■ Assignment:
Please output exactly the lines from the one that holds "At what coordinates" through the final line of the data, and nothing else; leave out any pictures.

......

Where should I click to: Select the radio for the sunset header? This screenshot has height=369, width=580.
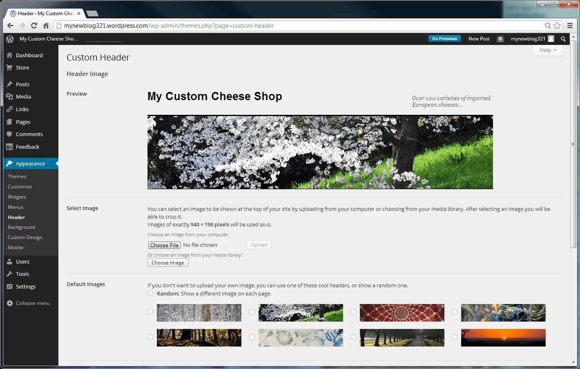454,337
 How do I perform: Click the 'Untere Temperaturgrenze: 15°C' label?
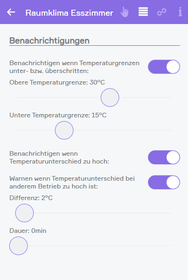coord(58,116)
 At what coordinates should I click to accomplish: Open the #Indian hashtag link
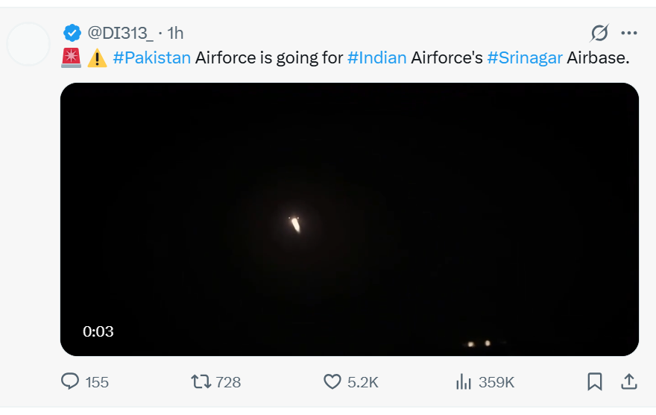[x=377, y=57]
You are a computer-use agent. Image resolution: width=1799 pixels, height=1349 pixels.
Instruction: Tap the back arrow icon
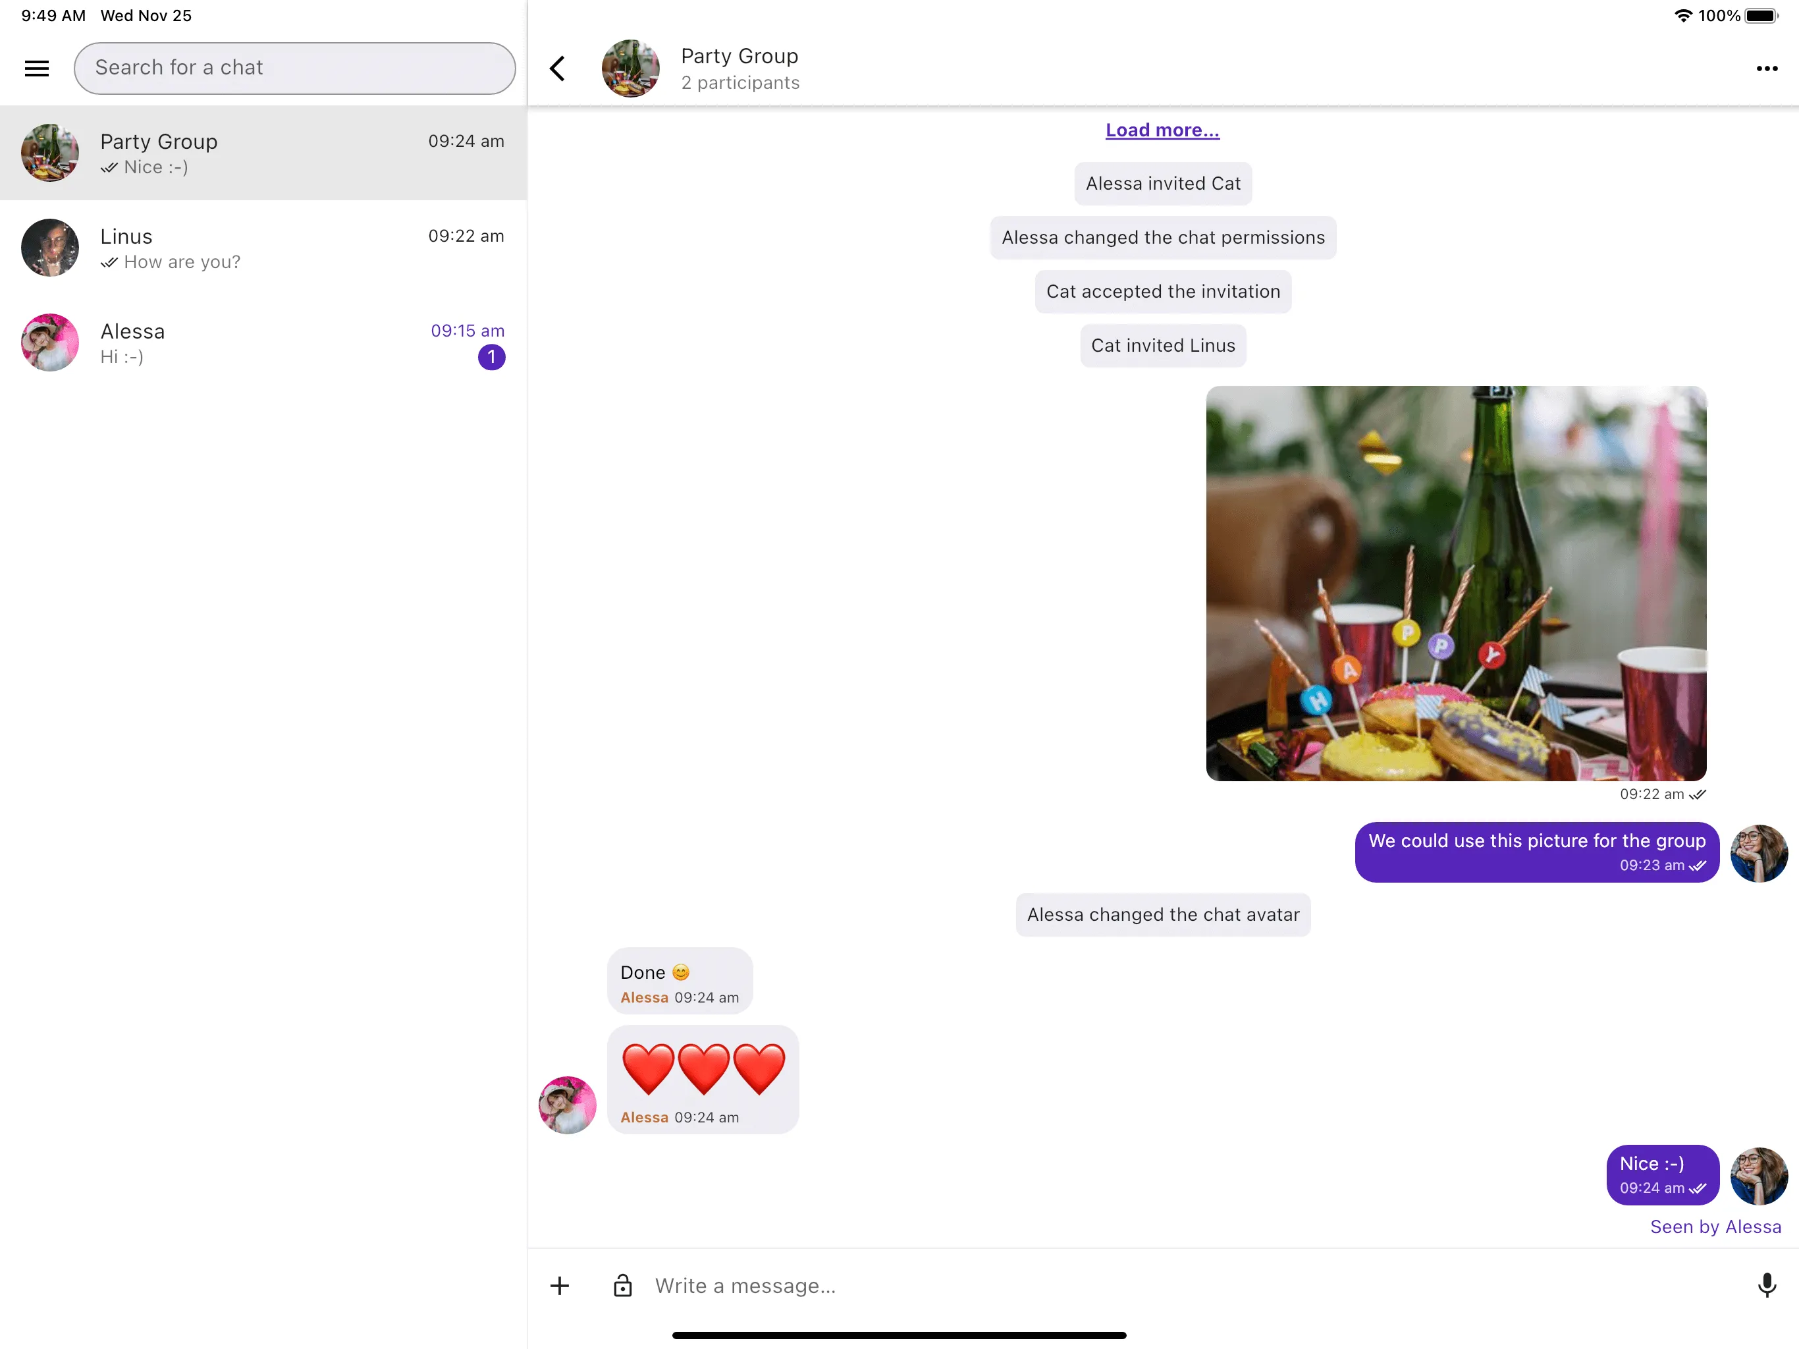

......

■ Task answer:
 At what coordinates should I click to accomplish: Open the #Indian hashtag link
[x=377, y=57]
You are a computer-use agent. Image resolution: width=1799 pixels, height=1349 pixels.
Instruction: Tap the back arrow icon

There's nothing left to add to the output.